____ SUPPLIED RECORDS

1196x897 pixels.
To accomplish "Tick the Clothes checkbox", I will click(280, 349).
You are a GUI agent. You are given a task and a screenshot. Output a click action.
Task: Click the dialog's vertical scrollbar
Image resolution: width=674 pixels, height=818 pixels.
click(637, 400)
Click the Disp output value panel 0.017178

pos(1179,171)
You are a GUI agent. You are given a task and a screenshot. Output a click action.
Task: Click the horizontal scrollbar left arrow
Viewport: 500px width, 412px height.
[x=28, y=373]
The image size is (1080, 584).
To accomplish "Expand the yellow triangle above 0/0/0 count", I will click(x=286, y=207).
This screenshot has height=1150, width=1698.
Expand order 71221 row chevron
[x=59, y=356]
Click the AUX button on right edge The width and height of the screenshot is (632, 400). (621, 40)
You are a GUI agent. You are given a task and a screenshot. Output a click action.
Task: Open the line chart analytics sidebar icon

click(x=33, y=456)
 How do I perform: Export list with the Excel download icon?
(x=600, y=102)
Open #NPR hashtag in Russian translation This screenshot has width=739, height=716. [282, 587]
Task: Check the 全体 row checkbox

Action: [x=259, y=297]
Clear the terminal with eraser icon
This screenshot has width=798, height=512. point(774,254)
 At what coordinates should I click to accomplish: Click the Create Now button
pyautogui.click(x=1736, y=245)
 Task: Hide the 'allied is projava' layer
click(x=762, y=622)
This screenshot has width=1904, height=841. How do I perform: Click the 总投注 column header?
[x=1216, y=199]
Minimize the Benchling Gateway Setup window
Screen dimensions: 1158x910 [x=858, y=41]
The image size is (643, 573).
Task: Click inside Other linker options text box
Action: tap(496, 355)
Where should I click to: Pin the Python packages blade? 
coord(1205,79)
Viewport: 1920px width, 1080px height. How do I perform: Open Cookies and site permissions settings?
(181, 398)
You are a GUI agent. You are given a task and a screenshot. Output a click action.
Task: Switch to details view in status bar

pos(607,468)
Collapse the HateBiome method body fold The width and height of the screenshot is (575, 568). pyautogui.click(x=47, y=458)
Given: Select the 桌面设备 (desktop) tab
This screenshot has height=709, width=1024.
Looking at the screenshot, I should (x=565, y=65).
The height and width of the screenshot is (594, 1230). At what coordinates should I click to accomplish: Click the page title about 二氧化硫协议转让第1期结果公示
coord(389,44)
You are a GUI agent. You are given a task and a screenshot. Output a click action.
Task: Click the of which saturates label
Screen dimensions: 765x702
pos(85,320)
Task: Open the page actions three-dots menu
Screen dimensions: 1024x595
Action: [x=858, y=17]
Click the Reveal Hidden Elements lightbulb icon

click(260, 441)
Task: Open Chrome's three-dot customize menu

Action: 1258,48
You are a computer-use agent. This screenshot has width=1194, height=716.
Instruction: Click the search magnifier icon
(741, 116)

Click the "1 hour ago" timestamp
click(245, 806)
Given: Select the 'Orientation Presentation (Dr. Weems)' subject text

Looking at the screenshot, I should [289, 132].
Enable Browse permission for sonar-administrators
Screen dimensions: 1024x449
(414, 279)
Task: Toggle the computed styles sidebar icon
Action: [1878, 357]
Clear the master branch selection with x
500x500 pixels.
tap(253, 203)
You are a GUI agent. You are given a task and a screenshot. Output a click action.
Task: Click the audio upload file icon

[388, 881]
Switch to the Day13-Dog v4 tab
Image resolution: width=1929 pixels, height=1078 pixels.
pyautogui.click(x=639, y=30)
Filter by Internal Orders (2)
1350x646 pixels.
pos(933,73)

________

§ ABOUT THIS EXERCISE
From the listing, copy each line containing the word "will".

§ TASK ANSWER
To accomplish "Tick the Clothes checkbox", I will click(280, 349).
To accomplish "Expand the yellow triangle above 0/0/0 count", I will click(x=286, y=207).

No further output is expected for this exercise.